Personal information
- Full name: Piotr Robert Ravn-Haren
- Date of birth: 2 May 1970 (age 55)
- Place of birth: Łódź, Poland
- Height: 1.75 m (5 ft 9 in)
- Position: Right-back

Team information
- Current team: Lyngby (staff)

Youth career
- 1978–1984: B.93
- 1984–1989: KB

Senior career*
- Years: Team / Apps / (Gls)
- 1989–1991: KB
- 1992–1993: BK Frem / 14 / (2)
- 1993–1998: Lyngby / 105 / (9)
- 1998–2001: Copenhagen / 51 / (1)
- 2000: → Apollon Limassol (loan) / 0 / (0)
- 2001: AGF / 8 / (0)

International career
- 1986–1988: Denmark U19 / 12 / (3)
- 1990: Denmark U21 / 4 / (0)

Managerial career
- 2015–2018: HIK (assistant)
- 2018: HIK (caretaker)

= Piotr Haren =

Danish footballer (born 1970)

Piotr Robert Ravn-Haren (born 2 May 1970) is a Danish former professional footballer who played as a right-back. He most notably represented BK Frem, Lyngby Boldklub and F.C. Copenhagen.

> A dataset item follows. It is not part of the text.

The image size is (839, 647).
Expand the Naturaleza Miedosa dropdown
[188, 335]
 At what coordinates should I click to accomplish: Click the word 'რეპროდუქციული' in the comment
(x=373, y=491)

Haren is of Polish descent.

==Career==
Haren joined the KB as a 14-year-old in 1984, and made his breakthrough in the first team as a forward in 1989–91.

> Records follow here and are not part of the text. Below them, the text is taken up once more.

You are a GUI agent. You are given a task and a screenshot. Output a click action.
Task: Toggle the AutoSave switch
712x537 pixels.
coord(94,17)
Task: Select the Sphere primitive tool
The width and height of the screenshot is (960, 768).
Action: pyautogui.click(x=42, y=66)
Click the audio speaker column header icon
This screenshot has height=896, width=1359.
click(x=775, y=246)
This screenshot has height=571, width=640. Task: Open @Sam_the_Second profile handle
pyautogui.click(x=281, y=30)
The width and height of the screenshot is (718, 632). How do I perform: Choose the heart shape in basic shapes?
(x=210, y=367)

While at Lyngby Boldklub, where he signed in 1993, manager Benny Lennartsson made him into a right-back.

He joined Copenhagen in 1998, and made his debut for the club on 26 July 1998, starting in a 2–0 away win over Vejle Boldklub in the Danish Superliga. He fell out with an injury late in the first half, and was substituted by Morten Falch.

On 14 January 2019, Haren was hired to the staff of Lyngby Boldklub.

==Personal life==
He is the son of Janusz Andrzej Haren, who represented Widzew Łódź and B.93.